I'm beginning some probability courses so please explain your reasoning as if I were stupid.
We have a 4-sided dice. Our experiment consists of rolling the dice twice:
- Let event $A = \{$maximum of the two rolls is $2\}$.
- Let event $B=\{$minumum of the two rolls is $2\}$.
The problem is asking to find whether or not the two events are independent; however, that's not the issue I'm having. I don't think finding out independence is too hard since you just apply the definition i.e. $P(A\cap B) = P(A)P(B)$ for independent events.
My issue is finding $P(A)$ and $P(B)$.
To reiterate, event $A$ is when the maximum of the two rolls is a 2. So, listing out all the possible outcomes we get:
- (1,1), (2,1), (1,2), (2,2). Giving us 4 outcomes.
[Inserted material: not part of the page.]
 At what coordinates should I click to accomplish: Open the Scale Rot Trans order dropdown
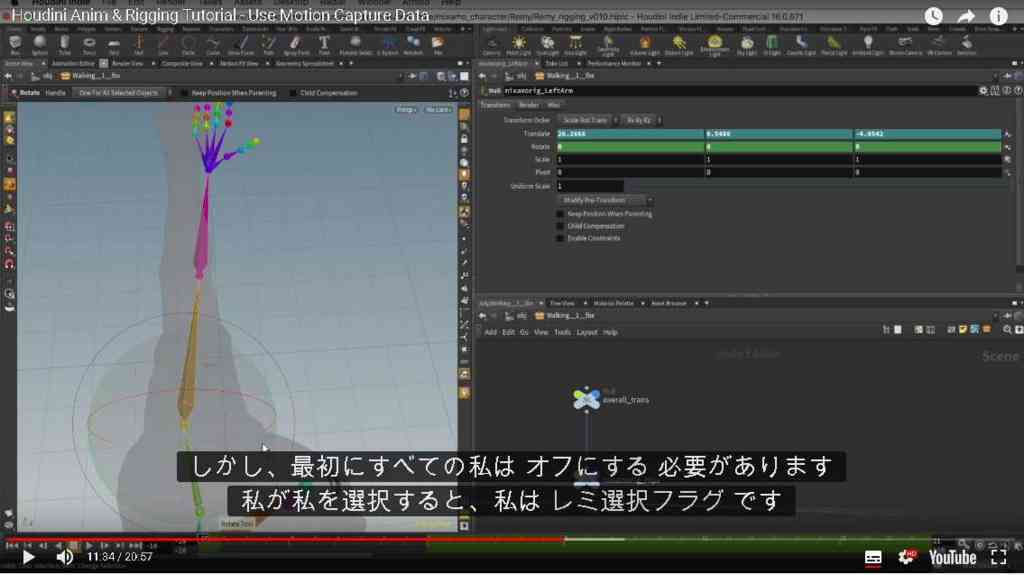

Event $B$ is when the minimum of the two rolls is a 2. Listing out all the possible outcomes we get:
- (2,2), (3,2), (4,2), (4,3), (4,4), (3,4), (2,4), (2,3). Giving us 8 outcomes.
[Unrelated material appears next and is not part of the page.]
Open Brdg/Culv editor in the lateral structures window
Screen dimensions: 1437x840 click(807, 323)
However, the book says event $A$ only has $3$ and that event $B$ only has $5$. Only possible logic I could think of why is that the author did away with "duplicates" such as $(2,1)$ and $(1,2)$ but I can't see why that is allowed since the two rolls are separate.
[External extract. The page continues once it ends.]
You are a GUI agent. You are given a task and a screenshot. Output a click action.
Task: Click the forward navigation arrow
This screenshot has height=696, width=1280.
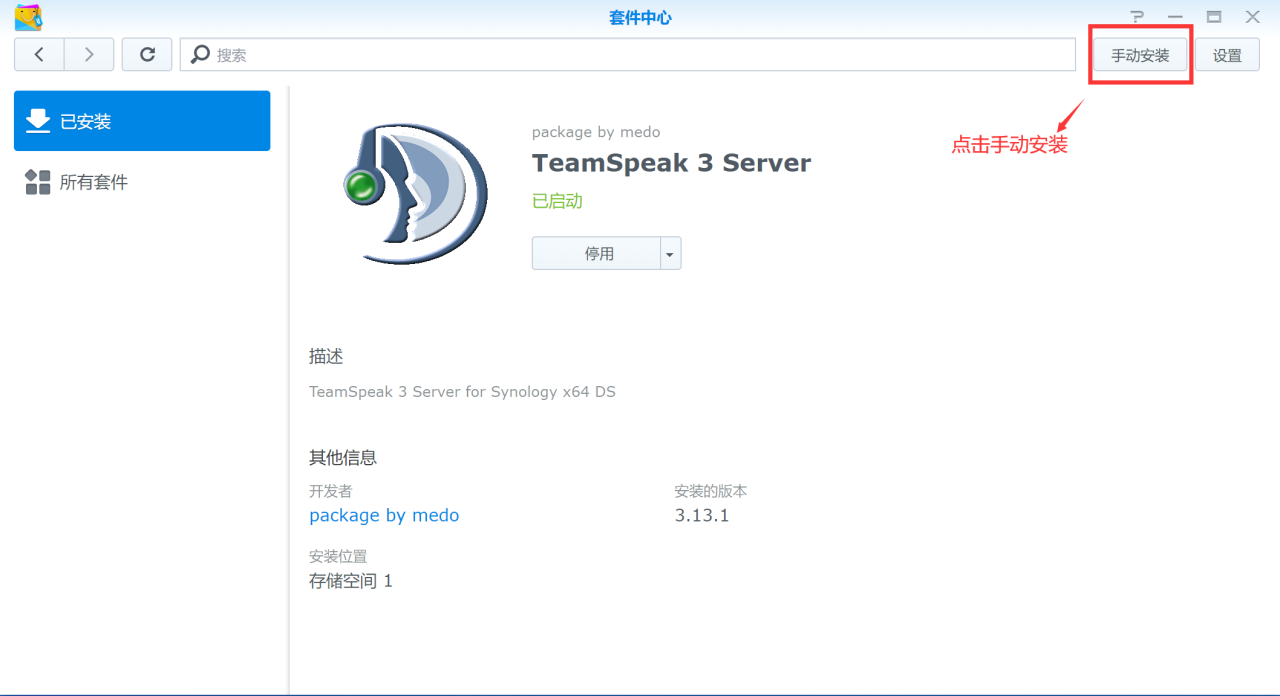pos(88,54)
Can anyone explain this? Also, does anyone have a better title suggestion? LOL! Thank you.
Best Answer
Each of the two rolls is independent. The best way of visualising the possibilities is to make a grid with the outcome of the first roll horizontally and the outcome of the second roll vertically. Then mark which of the squares in the grid correspond to A and which to B. \begin{array}{c c c c c} & 1 & 2 & 3 & 4\\ 1 & A & A & - & -\\ 2 & A & AB & B & B\\ 3 & - & B & B & B\\ 4 & - & B & B & B\\ \end{array}
So we can see there are 16 equally probable outcomes - each has probability $1/16$.
A is $4$ of the cases, giving a probability of $4/16 = 1/4$. B is $9$ of the cases, giving a prob of $9/16$.
It's fairly clear that A and B are not independent, as you correctly stated by the intersection formula.
I'm not sure why your book insisted on removing duplicates - if you treat $(2,3)$ as the same outcome as $(3,2)$, this outcome is twice as likely as $(2,2)$, making it not very useful for probability calculations.